Suzhou Everbright Photonics Co., Ltd. has established an integrated production line for 6" GaAs wafers, which include epitaxy and wafer fabrication, as well as device assembly, testing and burn-in. The epitaxy section uses multiple Aixtron's 2800 G4 reactors. The reactors are designed to have high uniformity and high throughput, as well as good uptime. They are configured to grow eight 6-inch wafers per run. Based on suggested baseline processes from the manufacturer, Everbright Photonics Co. Ltd. has done further process development to improve material uniformity and repeatability ^[6,7]. We studied various factors that influence the growth rate uniformity through simulations and experiments. Simulation modeling is performed using CVD Sim software ^[6]. Gas-phase and surface chemical reaction kinetics, gas transporting and thermodynamics are included in the model. Figure 1(a) illustrates that the modeling of a planetary 8x6" MOCVD reactor. An example of modeling results, showing MMAl distribution on a 6" substrate under two different AsH₃ injection configurations, is shown in Figure 1(b).

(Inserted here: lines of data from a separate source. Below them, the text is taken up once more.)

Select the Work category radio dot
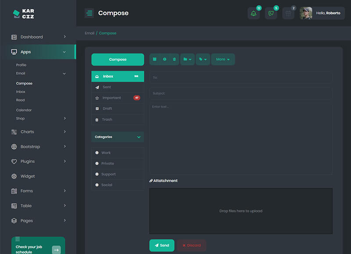The image size is (351, 254). coord(97,153)
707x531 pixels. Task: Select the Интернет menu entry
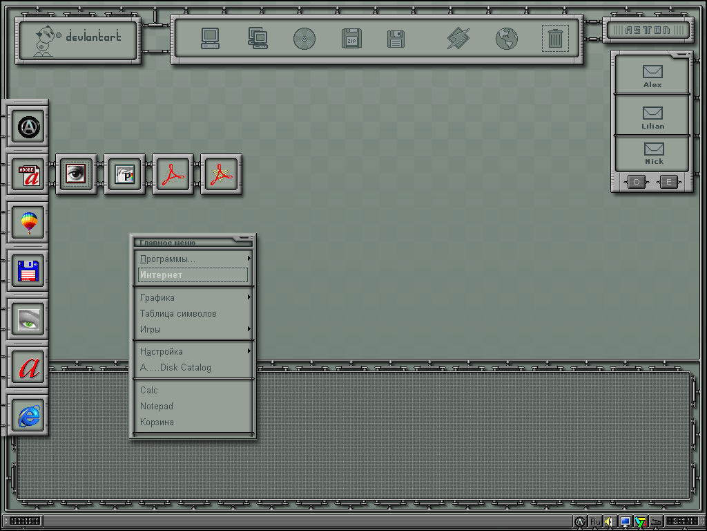click(x=193, y=275)
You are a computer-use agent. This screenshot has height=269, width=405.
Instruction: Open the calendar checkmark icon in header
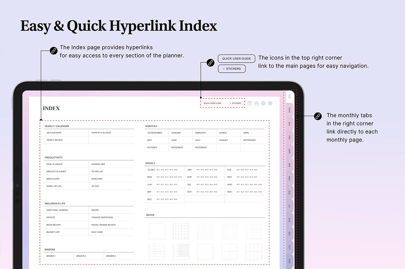pyautogui.click(x=250, y=103)
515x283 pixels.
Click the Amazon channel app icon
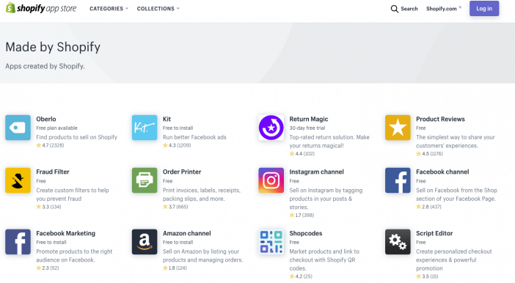click(145, 242)
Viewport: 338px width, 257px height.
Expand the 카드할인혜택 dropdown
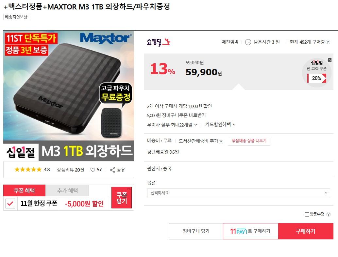(220, 124)
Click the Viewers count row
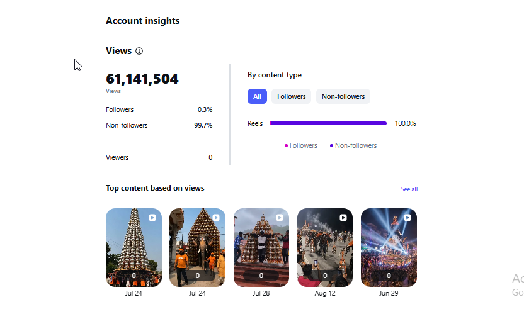 tap(159, 157)
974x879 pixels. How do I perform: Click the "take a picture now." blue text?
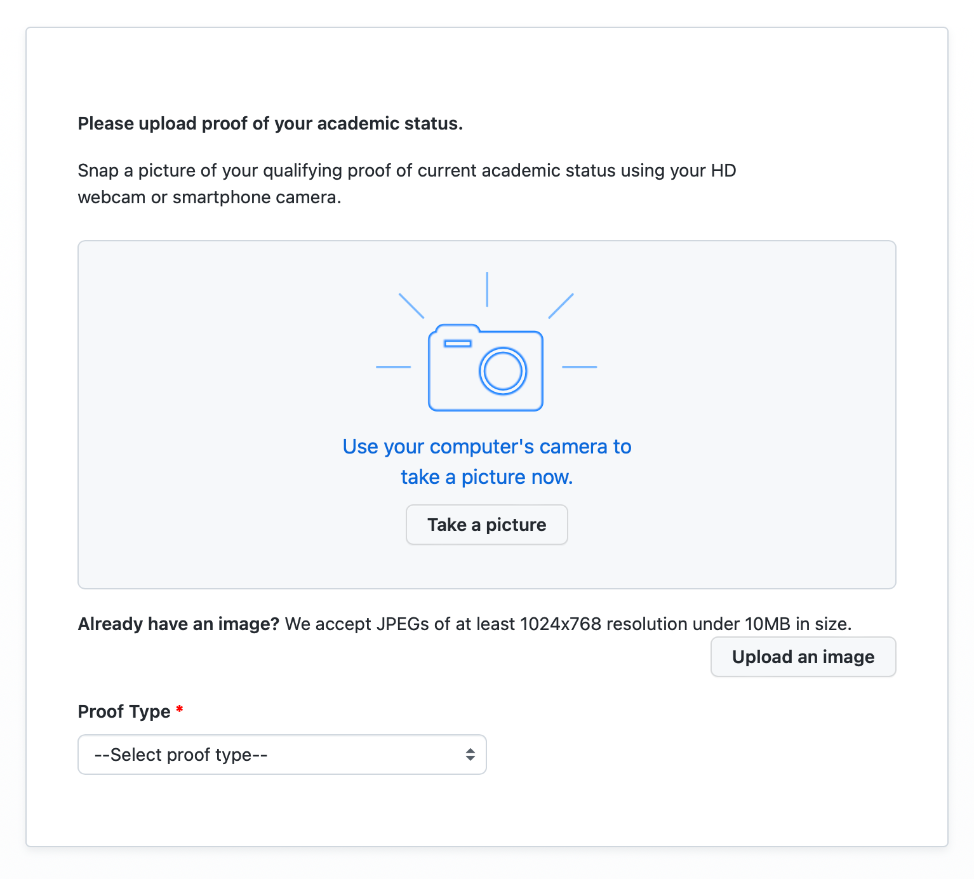pyautogui.click(x=487, y=477)
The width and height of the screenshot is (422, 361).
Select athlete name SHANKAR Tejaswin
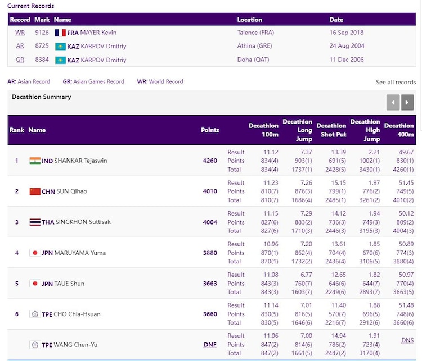point(80,161)
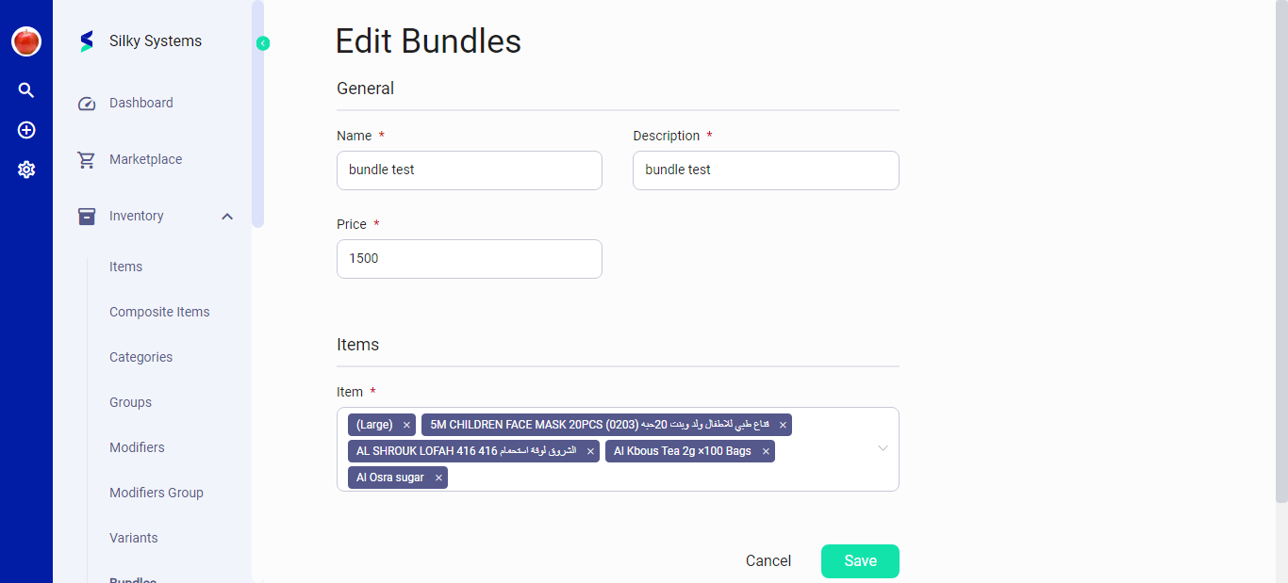Image resolution: width=1288 pixels, height=583 pixels.
Task: Remove the (Large) tag from Item field
Action: (x=405, y=425)
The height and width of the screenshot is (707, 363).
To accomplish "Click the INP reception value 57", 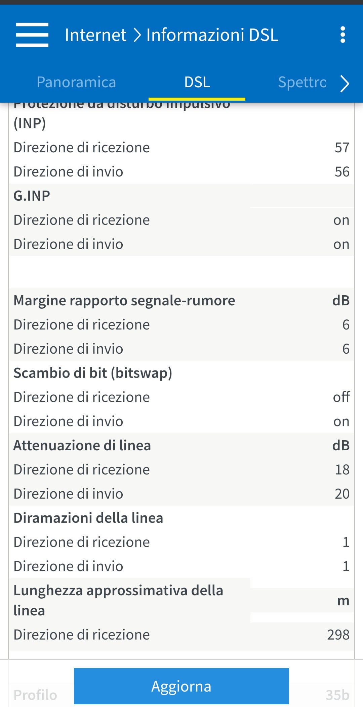I will [342, 147].
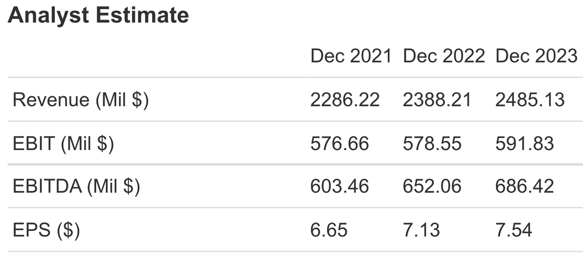Click the EBIT (Mil $) row label
Screen dimensions: 583x255
pos(63,144)
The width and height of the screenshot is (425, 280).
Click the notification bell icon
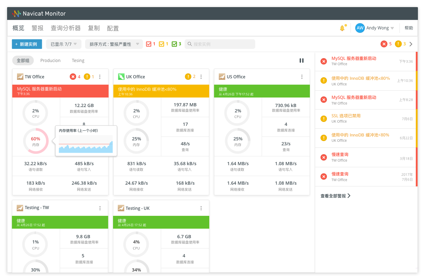[x=342, y=28]
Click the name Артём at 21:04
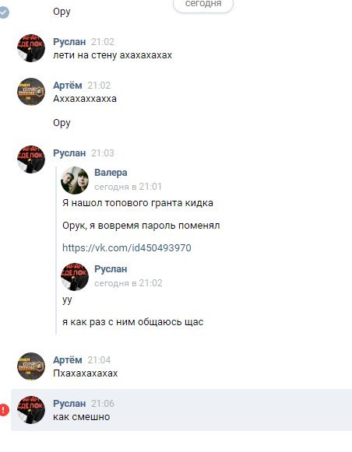 pos(68,359)
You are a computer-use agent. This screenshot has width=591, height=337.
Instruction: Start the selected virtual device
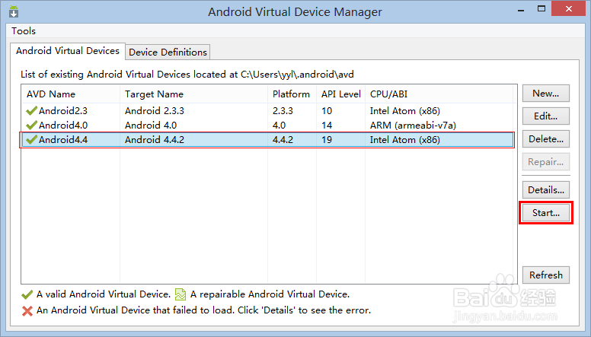click(x=545, y=213)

Figure 1. The modeling of a planetary 8x6" MOCVD reactor. (a) Gas concentration and temperature 2D images in the reactor. (b) An example of modeling results, showing MMAl distribution on a 6" substrate under two different AsH₃ injection configurations.

Factors that affect the growth rate include wafer curvature and temperature distribution on the surface. Figure 2(a) shows the curvature distribution among the 8 wafers during the growth of a 9xx nm structure. As seen, the curvatures are kept at below 20km^-1, with the variation being less than ±30% among the wafers. Figure 2(b) displays the temperature distribution of each wafer during the same growth run. The temperature of each wafer is high at the center and low at the edge. The variation of average temperatures from each wafer is less than 2°C. Figure 3 is the photoluminescence (PL) mapping spectrum of a 9xx LD epitaxial wafer. The standard deviation of the PL wavelength across the entire 6" wafer is only 0.56nm.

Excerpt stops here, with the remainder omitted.